Copy out the data word for word, everything from the line containing "Describe the element at coordinates (857, 440)" down to the line containing "center [286, 396].", including both of those lines.
□ □ □ □ □
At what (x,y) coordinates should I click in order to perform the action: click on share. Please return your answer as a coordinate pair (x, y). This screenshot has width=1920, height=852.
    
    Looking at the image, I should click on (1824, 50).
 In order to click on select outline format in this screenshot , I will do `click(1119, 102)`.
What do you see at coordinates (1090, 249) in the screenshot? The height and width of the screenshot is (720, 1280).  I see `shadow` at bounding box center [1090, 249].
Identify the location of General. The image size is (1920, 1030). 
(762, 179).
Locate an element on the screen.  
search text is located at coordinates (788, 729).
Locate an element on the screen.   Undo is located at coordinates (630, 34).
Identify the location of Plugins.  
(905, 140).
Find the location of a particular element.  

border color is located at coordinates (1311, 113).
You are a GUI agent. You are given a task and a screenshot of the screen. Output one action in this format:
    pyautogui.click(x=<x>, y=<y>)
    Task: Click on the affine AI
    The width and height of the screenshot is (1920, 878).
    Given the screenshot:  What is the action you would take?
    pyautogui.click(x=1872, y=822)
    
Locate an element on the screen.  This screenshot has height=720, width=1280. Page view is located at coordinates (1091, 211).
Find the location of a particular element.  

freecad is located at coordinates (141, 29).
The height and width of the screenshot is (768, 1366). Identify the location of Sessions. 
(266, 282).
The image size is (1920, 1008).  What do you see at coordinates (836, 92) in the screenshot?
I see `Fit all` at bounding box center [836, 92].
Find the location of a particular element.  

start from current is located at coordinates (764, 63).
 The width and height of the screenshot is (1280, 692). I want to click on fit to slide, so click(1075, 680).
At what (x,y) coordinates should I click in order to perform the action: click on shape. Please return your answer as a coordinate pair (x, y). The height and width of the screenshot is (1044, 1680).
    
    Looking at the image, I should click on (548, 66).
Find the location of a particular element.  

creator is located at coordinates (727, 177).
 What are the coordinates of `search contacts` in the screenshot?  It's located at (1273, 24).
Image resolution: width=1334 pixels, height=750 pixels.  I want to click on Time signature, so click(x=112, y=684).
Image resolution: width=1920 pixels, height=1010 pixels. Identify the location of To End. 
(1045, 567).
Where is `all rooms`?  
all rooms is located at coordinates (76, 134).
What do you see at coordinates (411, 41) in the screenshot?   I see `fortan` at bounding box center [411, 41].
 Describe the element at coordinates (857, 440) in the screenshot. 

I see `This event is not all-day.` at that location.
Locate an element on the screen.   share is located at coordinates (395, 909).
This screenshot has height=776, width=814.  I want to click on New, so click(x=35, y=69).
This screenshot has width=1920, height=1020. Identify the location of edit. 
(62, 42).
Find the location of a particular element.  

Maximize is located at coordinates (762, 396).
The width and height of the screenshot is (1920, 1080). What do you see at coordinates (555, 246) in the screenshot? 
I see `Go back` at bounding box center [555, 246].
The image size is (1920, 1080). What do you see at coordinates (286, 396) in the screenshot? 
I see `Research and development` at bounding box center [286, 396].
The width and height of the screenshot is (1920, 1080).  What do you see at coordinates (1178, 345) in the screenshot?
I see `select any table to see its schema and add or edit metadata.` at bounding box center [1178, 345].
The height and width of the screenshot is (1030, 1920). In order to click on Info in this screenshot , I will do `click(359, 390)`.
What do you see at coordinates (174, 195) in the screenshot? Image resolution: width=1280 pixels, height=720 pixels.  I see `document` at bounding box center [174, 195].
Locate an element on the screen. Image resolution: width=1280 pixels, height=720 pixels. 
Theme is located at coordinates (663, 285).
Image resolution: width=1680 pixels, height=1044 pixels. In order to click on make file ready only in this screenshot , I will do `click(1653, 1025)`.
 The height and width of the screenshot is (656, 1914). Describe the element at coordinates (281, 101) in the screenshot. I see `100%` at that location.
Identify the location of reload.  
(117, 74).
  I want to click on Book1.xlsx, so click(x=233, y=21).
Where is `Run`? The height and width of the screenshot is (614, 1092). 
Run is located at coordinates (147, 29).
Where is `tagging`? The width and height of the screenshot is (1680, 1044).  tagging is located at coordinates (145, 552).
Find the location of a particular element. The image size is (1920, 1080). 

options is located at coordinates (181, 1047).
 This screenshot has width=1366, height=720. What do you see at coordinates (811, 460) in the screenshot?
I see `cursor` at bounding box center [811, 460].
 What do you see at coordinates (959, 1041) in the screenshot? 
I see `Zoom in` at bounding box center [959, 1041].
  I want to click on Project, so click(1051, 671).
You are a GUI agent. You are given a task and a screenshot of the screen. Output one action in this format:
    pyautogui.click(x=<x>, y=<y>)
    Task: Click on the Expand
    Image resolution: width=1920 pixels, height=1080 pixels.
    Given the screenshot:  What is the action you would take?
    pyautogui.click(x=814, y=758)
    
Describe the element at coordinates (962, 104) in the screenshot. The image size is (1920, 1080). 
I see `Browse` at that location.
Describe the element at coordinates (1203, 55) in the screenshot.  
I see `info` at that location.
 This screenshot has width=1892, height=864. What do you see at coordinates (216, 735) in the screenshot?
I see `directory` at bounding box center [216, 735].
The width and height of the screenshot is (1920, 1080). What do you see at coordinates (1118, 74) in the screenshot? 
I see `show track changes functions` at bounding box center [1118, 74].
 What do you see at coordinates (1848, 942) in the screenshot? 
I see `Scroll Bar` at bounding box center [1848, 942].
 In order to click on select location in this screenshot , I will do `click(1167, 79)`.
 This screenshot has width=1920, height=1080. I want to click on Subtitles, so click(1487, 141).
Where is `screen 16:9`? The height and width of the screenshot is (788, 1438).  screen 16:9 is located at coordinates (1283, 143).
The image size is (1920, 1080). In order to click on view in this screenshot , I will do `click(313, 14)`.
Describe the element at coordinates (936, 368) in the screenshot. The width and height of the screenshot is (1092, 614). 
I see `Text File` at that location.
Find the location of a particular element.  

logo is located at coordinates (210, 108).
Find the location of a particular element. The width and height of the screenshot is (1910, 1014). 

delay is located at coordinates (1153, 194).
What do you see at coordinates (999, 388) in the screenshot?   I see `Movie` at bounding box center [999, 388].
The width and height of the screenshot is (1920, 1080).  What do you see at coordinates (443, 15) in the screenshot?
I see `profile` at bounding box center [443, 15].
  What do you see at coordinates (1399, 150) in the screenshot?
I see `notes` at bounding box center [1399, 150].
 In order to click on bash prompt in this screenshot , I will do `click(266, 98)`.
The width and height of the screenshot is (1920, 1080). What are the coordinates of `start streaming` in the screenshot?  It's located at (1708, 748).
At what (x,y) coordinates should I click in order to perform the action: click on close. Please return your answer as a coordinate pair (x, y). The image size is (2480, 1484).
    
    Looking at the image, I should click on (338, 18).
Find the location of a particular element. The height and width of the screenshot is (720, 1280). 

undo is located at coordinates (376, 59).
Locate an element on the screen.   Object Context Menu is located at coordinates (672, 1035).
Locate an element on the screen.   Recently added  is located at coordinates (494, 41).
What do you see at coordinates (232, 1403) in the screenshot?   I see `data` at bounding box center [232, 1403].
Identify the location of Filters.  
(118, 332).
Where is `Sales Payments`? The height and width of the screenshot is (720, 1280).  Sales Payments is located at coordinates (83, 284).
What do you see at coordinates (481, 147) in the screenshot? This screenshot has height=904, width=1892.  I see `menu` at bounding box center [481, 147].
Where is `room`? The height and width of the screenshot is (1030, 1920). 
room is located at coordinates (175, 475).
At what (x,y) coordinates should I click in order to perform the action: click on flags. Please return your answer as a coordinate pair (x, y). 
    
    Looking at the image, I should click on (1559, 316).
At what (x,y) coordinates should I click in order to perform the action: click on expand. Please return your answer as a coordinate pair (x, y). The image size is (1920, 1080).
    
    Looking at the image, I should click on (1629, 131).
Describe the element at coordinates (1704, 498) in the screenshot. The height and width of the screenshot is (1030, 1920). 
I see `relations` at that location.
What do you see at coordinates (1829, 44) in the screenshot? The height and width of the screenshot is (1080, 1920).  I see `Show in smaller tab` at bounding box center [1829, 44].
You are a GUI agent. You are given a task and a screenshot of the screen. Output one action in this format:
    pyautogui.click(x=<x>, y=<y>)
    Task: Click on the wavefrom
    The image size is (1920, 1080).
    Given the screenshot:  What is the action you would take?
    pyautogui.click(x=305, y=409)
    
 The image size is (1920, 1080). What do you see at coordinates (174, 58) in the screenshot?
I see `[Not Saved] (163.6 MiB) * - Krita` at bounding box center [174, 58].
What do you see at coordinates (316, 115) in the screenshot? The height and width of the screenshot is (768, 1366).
□ □ □ □ □
# [Finished answer]
 Describe the element at coordinates (857, 440) in the screenshot. 

I see `This event is not all-day.` at that location.
Locate an element on the screen.   share is located at coordinates (395, 909).
This screenshot has height=776, width=814.  I want to click on New, so click(x=35, y=69).
This screenshot has width=1920, height=1020. Identify the location of edit. 
(62, 42).
Find the location of a particular element.  

Maximize is located at coordinates (762, 396).
The width and height of the screenshot is (1920, 1080). What do you see at coordinates (555, 246) in the screenshot? 
I see `Go back` at bounding box center [555, 246].
The image size is (1920, 1080). What do you see at coordinates (286, 396) in the screenshot? 
I see `Research and development` at bounding box center [286, 396].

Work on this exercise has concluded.